## What the task requires
Copy out each line of the data that includes the string "Given".

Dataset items
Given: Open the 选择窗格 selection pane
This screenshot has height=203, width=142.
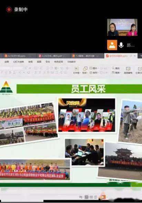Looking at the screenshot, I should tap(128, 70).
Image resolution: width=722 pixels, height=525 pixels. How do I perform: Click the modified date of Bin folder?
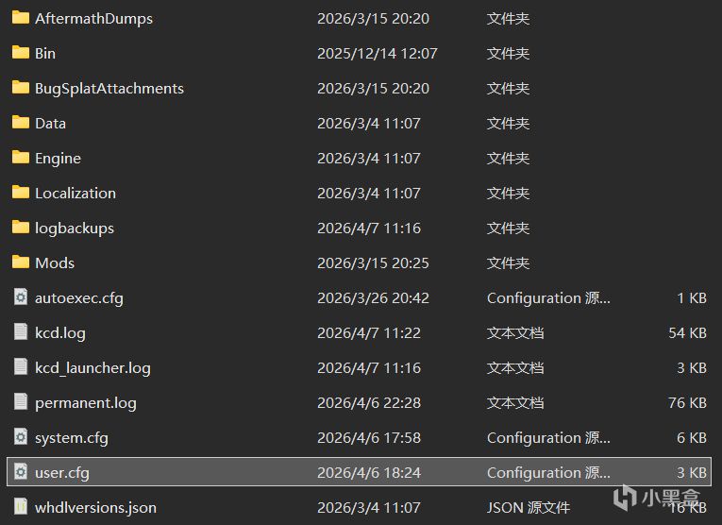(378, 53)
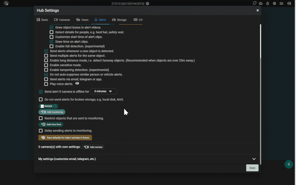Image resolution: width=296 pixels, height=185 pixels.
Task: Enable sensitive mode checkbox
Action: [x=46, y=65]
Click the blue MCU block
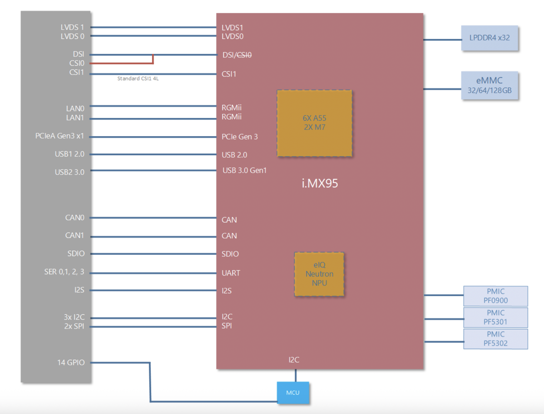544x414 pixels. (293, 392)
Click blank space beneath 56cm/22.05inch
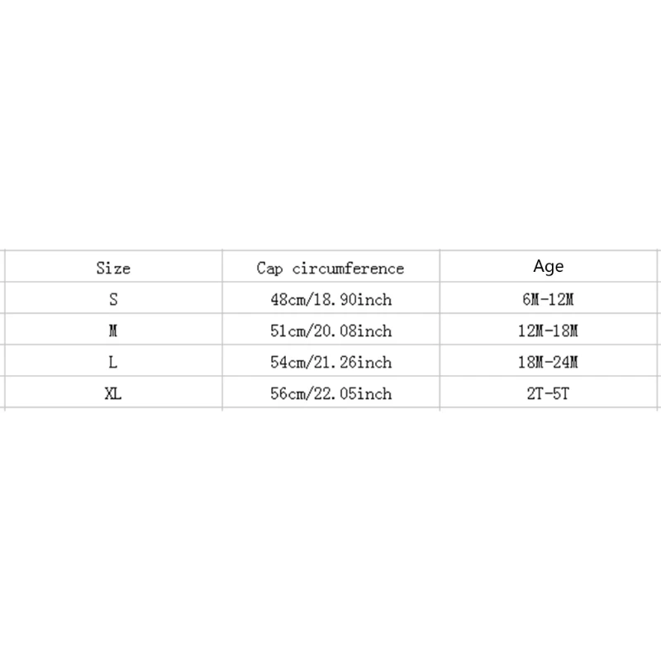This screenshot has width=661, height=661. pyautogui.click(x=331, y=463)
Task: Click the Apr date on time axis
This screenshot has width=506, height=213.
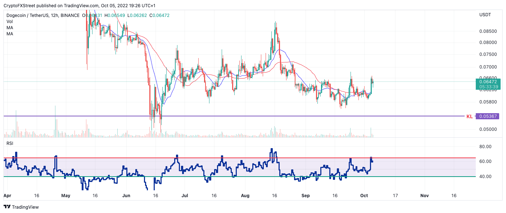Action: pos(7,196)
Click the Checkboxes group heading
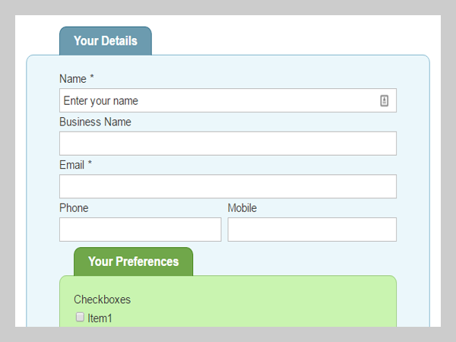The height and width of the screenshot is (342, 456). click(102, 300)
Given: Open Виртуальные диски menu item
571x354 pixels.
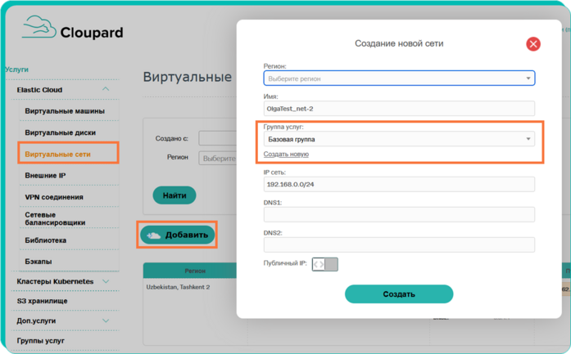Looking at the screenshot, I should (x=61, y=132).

--

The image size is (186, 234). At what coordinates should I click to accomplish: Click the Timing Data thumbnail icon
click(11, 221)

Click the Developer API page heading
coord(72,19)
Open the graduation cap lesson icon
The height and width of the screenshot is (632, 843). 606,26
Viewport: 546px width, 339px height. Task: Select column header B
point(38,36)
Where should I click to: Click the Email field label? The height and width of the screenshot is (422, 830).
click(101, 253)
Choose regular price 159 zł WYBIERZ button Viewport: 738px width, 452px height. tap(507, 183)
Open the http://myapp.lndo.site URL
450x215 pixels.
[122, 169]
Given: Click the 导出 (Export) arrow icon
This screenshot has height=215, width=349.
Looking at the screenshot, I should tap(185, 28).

--

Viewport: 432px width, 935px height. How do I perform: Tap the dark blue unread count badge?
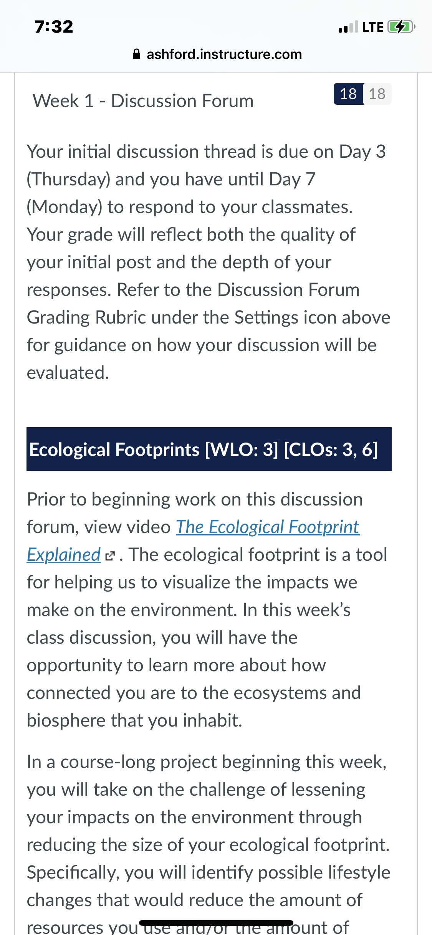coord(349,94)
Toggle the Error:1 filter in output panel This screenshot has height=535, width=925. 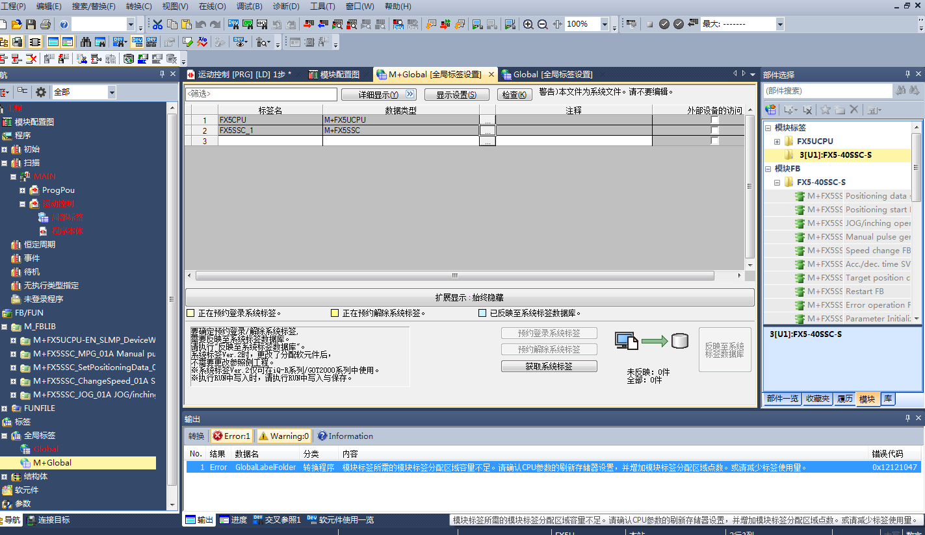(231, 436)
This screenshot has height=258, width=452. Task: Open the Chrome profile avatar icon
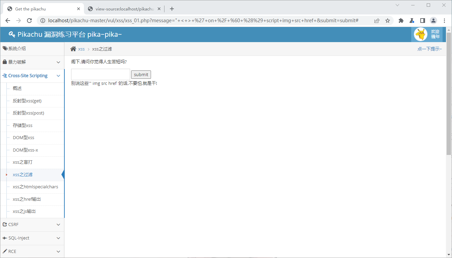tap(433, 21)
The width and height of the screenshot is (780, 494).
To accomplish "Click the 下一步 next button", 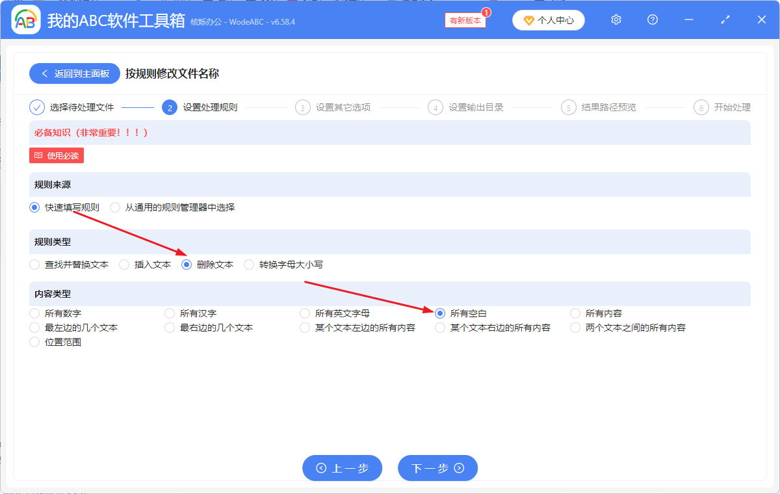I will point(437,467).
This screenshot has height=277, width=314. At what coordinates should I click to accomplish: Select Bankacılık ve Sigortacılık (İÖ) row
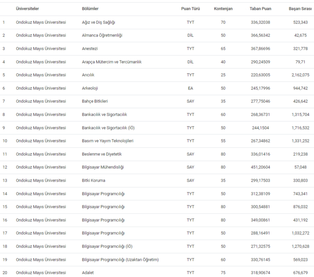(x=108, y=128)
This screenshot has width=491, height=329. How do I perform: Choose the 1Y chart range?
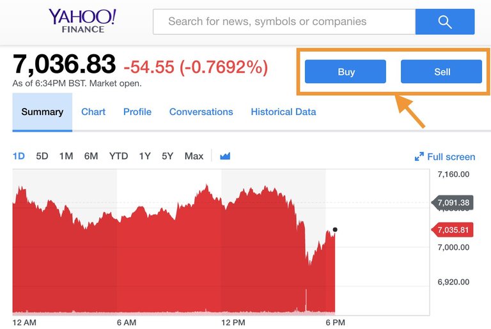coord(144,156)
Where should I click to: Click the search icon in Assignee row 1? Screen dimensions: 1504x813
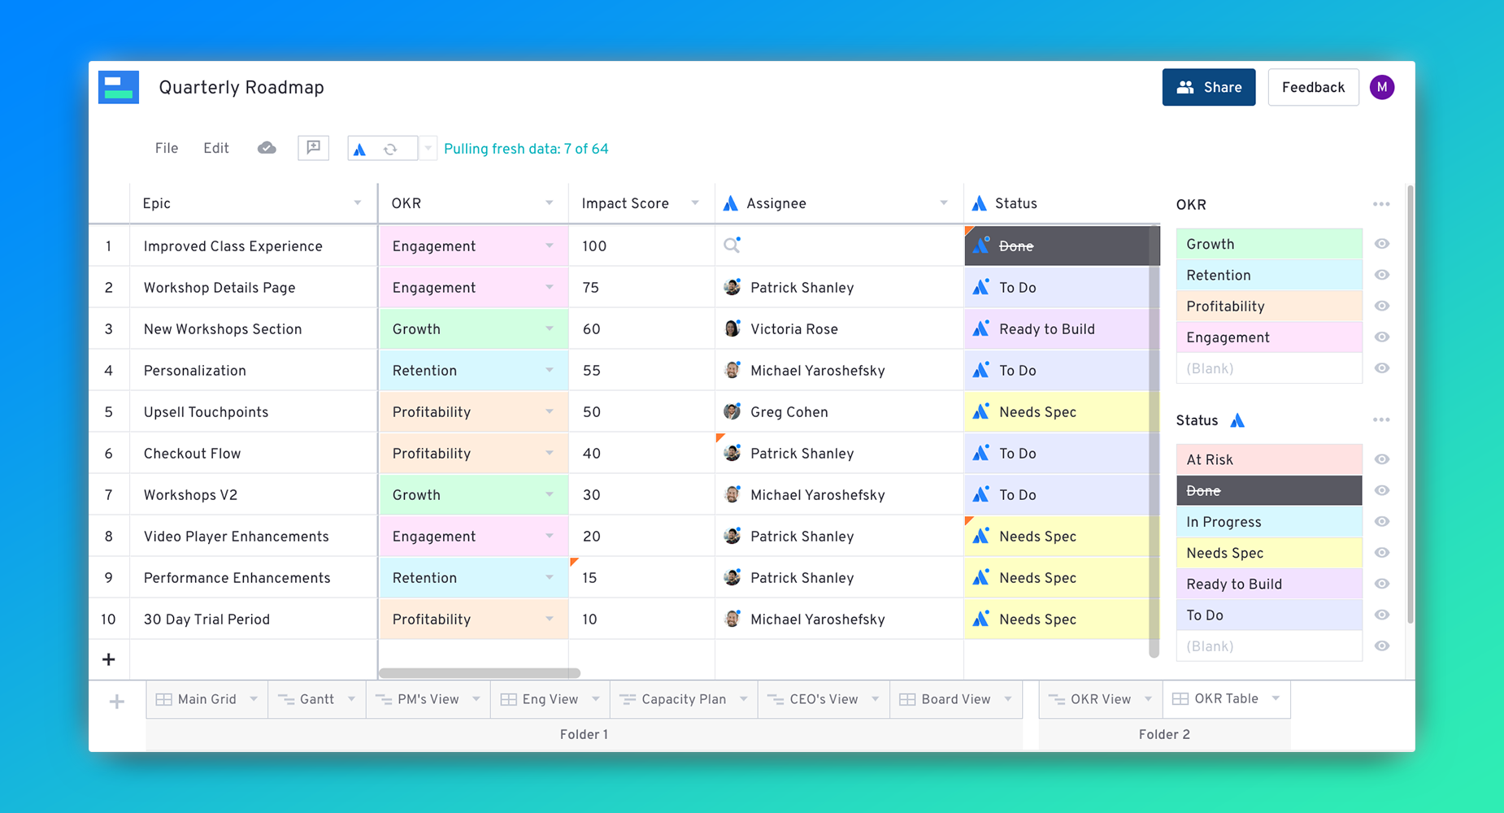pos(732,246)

## Written solution
Given: Open the 选择窗格 selection pane
Given: Open Виртуальные диски menu item
Given: Click the 导出 (Export) arrow icon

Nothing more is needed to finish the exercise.